Heru menunjuk ke arah Rizal dengan dagu nya.

"Kamu nggak tahu aja. Aku tuh lagi kesel sama dia." Widya memulai cerita.

"Kesel kenapa?" Jia bertanya penasaran.

"Dia tuh, nyebelin banget. Udah tahu istrinya lagi hamil segede gaban. Eh, dia enak-enaknya minta nganu. Kan gila!"

Heru maupun Jia tertawa keras. Membuat Rizal menekuk wajahnya.

"Memangnya dulu Ayah minta kayak gitu ke Bunda?" tanya Raja. Heru mengangguk.

"Kan udah kewajiban, sayang. Lagian, kata dokter nganu pas mau melahirkan itu wajib hukumnya. Biar pas anaknya mau keluar, nggak susah."

Rizal menjawab dengan wajah songong.

Widya memutar bola matanya, malas. Lihatlah, betapa songong nya lelaki gila dan mesum itu.

Heru menggelengkan geli melihat dua pasangan itu.

"Gue balik."

Suara Jia mengudara. Mengalihkan pandangan mereka.

"Loh, kok pulang?" tanya Widya.

Tatapan nya mengarah pada Jia yang tengah menyandang tas nya, memakainya terburu-buru.

"Ada something." Widya mengangguk saja.

"Gue balik luan." Jia berlari keluar dari kafe tersebut.

"Ada yang aneh nggak sih sama sikap Jia akhir-akhir ini?" tanya Heiraks.

"Aneh gimana maksudnya?" Rizal menatap Heiraks bingung.

"Ya, aneh aja gitu. Sejak tadi gue perhatiin, dia natap lo aja. Lo nggak merasa emang?" Heiraks menatap Rizal. Pria itu menggeleng.

"Enggak tuh. Gue nggak merasa apapun." Rizal menjawab.

"Memangnya ada yang aneh?"

***

Raja menghela napas panjang. Setelah mendengar seluruh penjelasan dari Papa nya, kini beberapa macam pikiran negatif mulai bermunculan.

Apakah itu semua benar? Yang mana yang harus ia percaya? Sungguh, kali ini Raja tidak bisa berpikir secara terbuka.

"BUKANNYA UDAH AKU KASIH TAHU KE KAMU. JANGAN PERNAH KASIH TAHU SOAL ITU KE RAJA. AKAN ADA SAATNYA DIA MENGETAHUI SEMUANYA, DENGAN SENDIRINYA!"

"TAPI SAMPAI KAPAN? SAMPAI KAPAN KAMU HARUS DIAM DAN BERSIKAP SEOLAH TIDAK ADA SALAH?!"

"AKU BAKAL KASIH TAHU KE RAJA SEMUANYA. AKU AKAN JELASIN KE RAJA YANG SEBENARNYA, TAPI NGGAK SEKARANG, HER! KAMU BISA, KAN, NGERTIIN AKU SEDIKIT AJA?"

"KAPAN AKU NGGAK PERNAH NGERTIIN KAMU? KAPAN, JIA? KAPAN?!"

"KAMU EGOIS, HER. KAMU EGOIS!"

"YANG EGOIS ITU KAMU, BUKAN AKU!"

"KENAPA JADI AKU?!"

"IYA, YANG EGOIS ITU KAMU!"

"MENYEMBUNYIKAN SEMUANYA DARI RAJA, DAN BERSIKAP SEOLAH TIDAK ADA SALAH. APA ITU BUKAN EGOIS NAMANYA?"

"AKU NGGAK EGOIS! AKU CUMA BUTUH WAKTU AJA, HER!"

Raja menghela napas berat.
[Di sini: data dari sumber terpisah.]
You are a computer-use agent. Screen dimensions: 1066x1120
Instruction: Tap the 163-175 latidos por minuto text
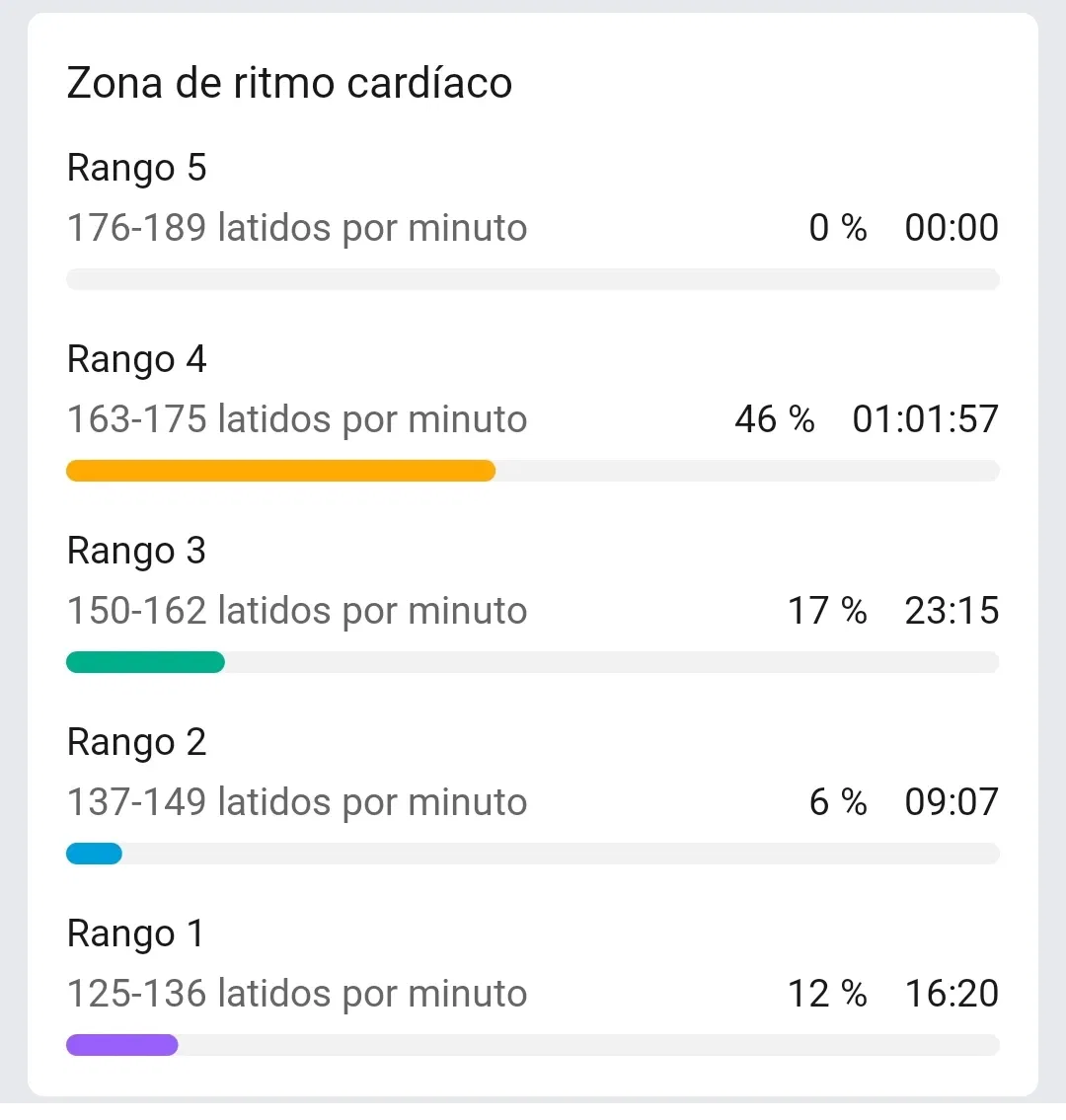pos(296,419)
Semenjak kejadian tadi siang, di mana percekcokan antara Mama dan Papa nya, kini hubungan mereka seakan merenggang.

"Raja!"

Suara itu mengalihkan pandangan Raja yang telah menatap rumus kimia.

Berdiri kokoh sang Papa yang tengah menatapnya.

"Kenapa, Pa?"

Raja kembali menatap sang Papa.

"Bereskan semua pakaian kamu. Bawa barang-barang kamu semua, dan jangan ada yang ketinggalan sedikitpun. Papa tunggu kamu di bawah. Secepatnya!"
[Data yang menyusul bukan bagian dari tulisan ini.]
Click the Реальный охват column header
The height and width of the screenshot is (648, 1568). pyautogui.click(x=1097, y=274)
Setelah mengatakan itu, Heru pergi meninggalkan Raja yang telah di landa kebingungan.

"Memangnya mau kemana?" tanya Raja pada dirinya sendiri.

Tak ingin mengambil pusing, Raja segera membereskan semua pakaian dan barang-barangnya ke dalam koper dan juga kardus, yang telah di sediakan oleh salah satu bodyguard Heru.